• **Problems to work on**
#1 Update the passage about Villanelle by rewriting it from the words "But then again, maybe" through "keeps Villanelle grounded." with "Dasha" replaced by "Nadia".
#2 Go on with the passage about Villanelle and Eve from the point where it stops.

• **Source extract**
....
But then again, maybe not. The reception is interrupted – and the wife completely forgotten – when Villanelle discovers one of her former handlers, Dasha, lurking in the shadows. Dasha and Villanelle get in a knockdown, drag-out fight that underscores the general exaggerated style of the loveable but scary assassin. Jodie Comer remains an absolute delight, playing Villanelle with a verve and spirit that makes you like her despite the fact she’s a homicidal maniac. The character remains in danger of becoming a caricature, but the first episode wisely keeps Villanelle grounded.

 

Villanelle, despite her statements to the contrary, misses Eve. Dasha wants to get back in good with the mysterious Twelve and has brokered a deal where she will if she delivers Villanelle back into the graces. Villanelle agrees, only if she becomes a Keeper, or handler, herself. This has promise for the future. As Eve drifts further toward the murderous side of the scale (having committed her first ax-murder last season) the idea Villanelle could end up as Eve’s handler is the kind of twist the show could use.

 

But let’s not get ahead of ourselves. Eve is effectively in hiding, living above a Korean restaurant in outer London where she also works. She’s getting a divorce from her husband Nico, who’s now in a mental health facility, it seems – one wonders how she would go from him to Villanelle, a prospective patient if there ever was one – and she’s trying to forget the disaster of her MI6 career.
....
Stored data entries
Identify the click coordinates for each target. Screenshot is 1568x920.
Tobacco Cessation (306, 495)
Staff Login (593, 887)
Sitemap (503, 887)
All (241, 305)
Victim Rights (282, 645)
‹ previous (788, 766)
....
• **Expected outputs**
#1
But then again, maybe not. The reception is interrupted – and the wife completely forgotten – when Villanelle discovers one of her former handlers, Nadia, lurking in the shadows. Nadia and Villanelle get in a knockdown, drag-out fight that underscores the general exaggerated style of the loveable but scary assassin. Jodie Comer remains an absolute delight, playing Villanelle with a verve and spirit that makes you like her despite the fact she’s a homicidal maniac. The character remains in danger of becoming a caricature, but the first episode wisely keeps Villanelle grounded.

#2
 

 

But she can’t. These two women can’t escape each other. She drunk texts her former MI6 buddy Kenny, son of Eve’s former boss Carolyn, and he shows up in her apartment. Kenny is now working – well, he’s somehow being paid for not writing anything – an online publication called The Bitter Pill. What he’s doing is investigating The Twelve, the shadowy organization behind all of Villanelle’s kills.

 

Kenny represents some sanity and humanity in Eve’s life, and it’s much appreciated. Her obsession with Villanelle, which long crossed over from the professional into the personal, remains a fixture in her life, regardless of what she says. What is her fascination, though? Is it sexual? A good clue is in the difference between how Sandra Oh plays Eve in scenes with Nico.

 

In the brief scene at the mental institution and throughout the first two seasons, Oh gives Eve a heightened sense of being ‘on’ around Nico. We don’t see the difference until she spends a prolonged amount of time with Villanelle. The difference is stark. With Villanelle, she’s relaxed – well, after she decides Villanelle isn’t going to kill her – and confident in a way we don’t see otherwise.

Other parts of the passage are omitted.